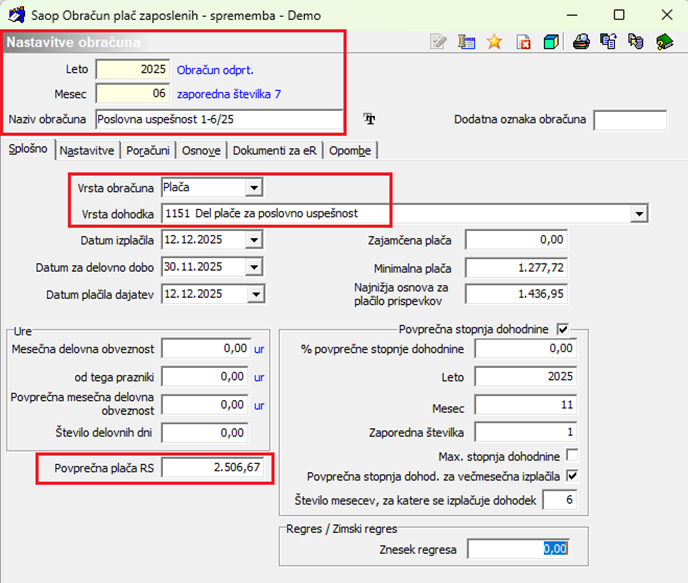The width and height of the screenshot is (688, 583).
Task: Click the Dodatna oznaka obračuna field
Action: pos(630,120)
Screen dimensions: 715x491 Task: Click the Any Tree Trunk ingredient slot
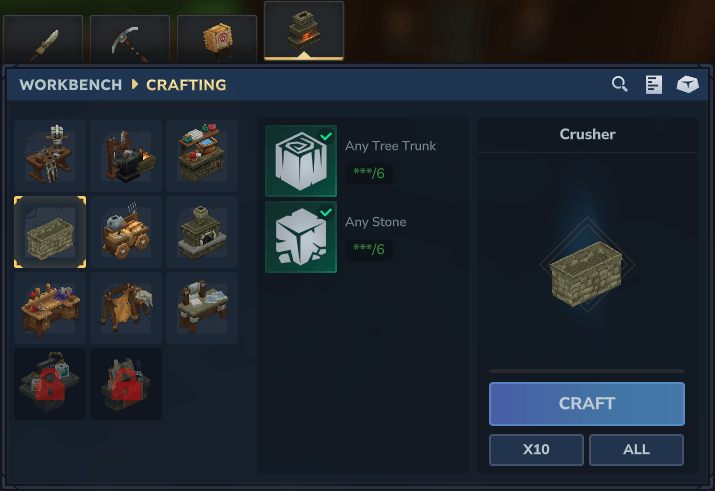(x=301, y=161)
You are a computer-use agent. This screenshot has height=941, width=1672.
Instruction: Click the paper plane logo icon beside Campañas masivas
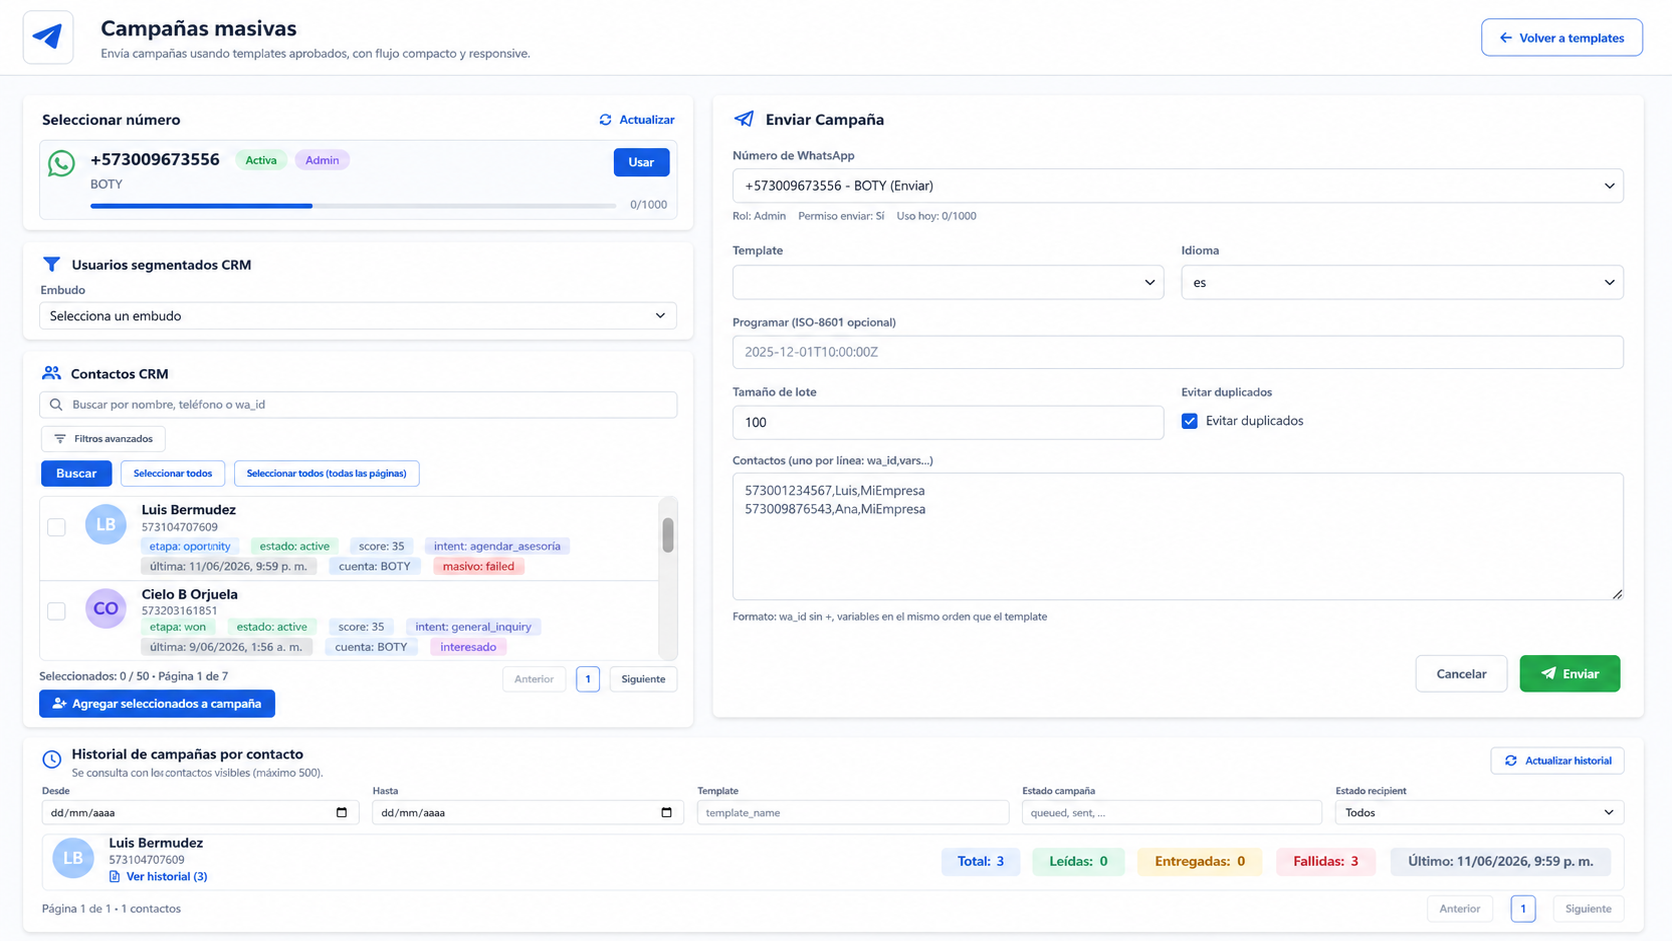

▶ _Task goal_:
Repeat only the lines from the one holding "Screen dimensions: 715x491" through the last line of the data, inclusive. Keep the pictures out.

▶ _Result_:
Screen dimensions: 715x491 Task: Click the Any Tree Trunk ingredient slot
(x=301, y=161)
You are a computer-use agent. This screenshot has height=941, width=1672.
Instruction: Click the paper plane logo icon beside Campañas masivas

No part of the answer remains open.